You can be a good mom and have a clean house. Of course I don't mean that your house is spotless and the laundry baskets are always empty. These little people take up hoards of time. But the work can be done. They can do it with you and it's good for them to do so. There's usually dust under our couch, probably some random toys too. I sweep our kitchen multiple times a day and there's always crumbs under the table. Sometimes a load of laundry stays in the dryer overnight. But the health department wouldn't shut us down. 

1. Have a cleaning routine. Knowing what you should do is half the battle. It removes the mental exertion from cleaning. If you know you *always* (see number three) clean the kitchen on Mondays then on Monday you clean the kitchen. 

2. Let your children help you. Give them a dusting cloth or a wet rag. Let them help you clean out the tub and dust the bottom shelves. Let them move chairs to mop and pick up toys to vacuum. Let them dance and chase each other to the noise of the vacuum cleaner. 

3. Be flexible. You'll run into days when cleaning doesn't get done. That's ok. When the cleaning is a habit and the house gets cleaned well most weeks when you miss one it's nothing major. Move things to different days. Know the "short route" to cleaning when life is super busy. Know what can be "not done" and the place still look presentable. 

4. Have certain things you do everyday. We pick up toys before we move onto the next thing. (At least we do normally and I always regret it when we don't.) I go to bed with a clean kitchen because nothing makes me feel further behind in the morning than a dirty kitchen. Wash/dry/fold/put away a load of clothes every day. Make your bed every morning. 

There are ways to clean and mother in some sort of equilibrium. You are not a bad mom if your home is not a disaster. And of course, a clean house does not mean you are a good mother either. Motherhood is so much more than the physical appearance of your home. But your home does matter


  1. It's pretty odd to say that a clean home is a sign of bad parenting, when that just flies in the face of what we would deem as proper and civilized. People who say that are probably just kidding. In any case, it doesn't even have to be a choice between sweeping the floors and spending time with the kids. Cleaning can be a bonding activity, so you're right when you said that the kids should be a part of it. Good day!

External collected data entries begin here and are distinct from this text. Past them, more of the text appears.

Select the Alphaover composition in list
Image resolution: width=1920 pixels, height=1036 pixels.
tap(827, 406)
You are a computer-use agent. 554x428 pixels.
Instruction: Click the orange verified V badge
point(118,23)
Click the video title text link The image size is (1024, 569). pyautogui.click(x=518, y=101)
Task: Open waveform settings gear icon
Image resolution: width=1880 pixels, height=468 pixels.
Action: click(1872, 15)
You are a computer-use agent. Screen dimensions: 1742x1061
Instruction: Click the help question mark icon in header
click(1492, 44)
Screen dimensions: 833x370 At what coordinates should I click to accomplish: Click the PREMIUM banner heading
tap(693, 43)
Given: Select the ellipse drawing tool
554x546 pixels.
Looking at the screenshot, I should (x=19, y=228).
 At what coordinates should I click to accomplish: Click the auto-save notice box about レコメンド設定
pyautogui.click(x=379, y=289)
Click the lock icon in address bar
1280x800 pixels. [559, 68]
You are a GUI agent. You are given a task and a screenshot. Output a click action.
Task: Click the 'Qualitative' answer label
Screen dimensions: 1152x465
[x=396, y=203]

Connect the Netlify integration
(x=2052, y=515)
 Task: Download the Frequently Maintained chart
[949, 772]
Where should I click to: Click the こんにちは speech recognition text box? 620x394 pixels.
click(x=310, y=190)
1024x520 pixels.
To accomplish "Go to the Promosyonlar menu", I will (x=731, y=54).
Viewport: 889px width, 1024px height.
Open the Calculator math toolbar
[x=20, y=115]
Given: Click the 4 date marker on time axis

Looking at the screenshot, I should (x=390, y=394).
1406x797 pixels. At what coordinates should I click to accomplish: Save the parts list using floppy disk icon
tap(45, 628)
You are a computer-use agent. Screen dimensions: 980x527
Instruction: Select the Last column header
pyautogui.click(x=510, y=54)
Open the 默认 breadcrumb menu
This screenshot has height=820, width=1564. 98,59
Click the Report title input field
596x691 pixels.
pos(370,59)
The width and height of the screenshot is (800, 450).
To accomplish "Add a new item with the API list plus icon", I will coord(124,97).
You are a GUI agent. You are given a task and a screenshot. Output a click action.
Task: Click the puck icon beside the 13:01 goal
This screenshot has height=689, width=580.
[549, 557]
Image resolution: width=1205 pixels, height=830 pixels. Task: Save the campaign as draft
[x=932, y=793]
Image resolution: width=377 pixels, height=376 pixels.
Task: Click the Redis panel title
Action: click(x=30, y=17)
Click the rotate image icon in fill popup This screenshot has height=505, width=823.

    German Zollinger @ Total Clean Equip

  2. You’re doing a great job in teaching your kids the concept of maintaining cleanliness inside the house. Letting them help you will surely make cleaning easier and faster. Some kids may find it difficult at first, but if you explain well to them the benefits of a clean house, and enforce the rules regularly, I'm sure that they will follow in no time. Kudos to your parenting, Lisa! Have a great day!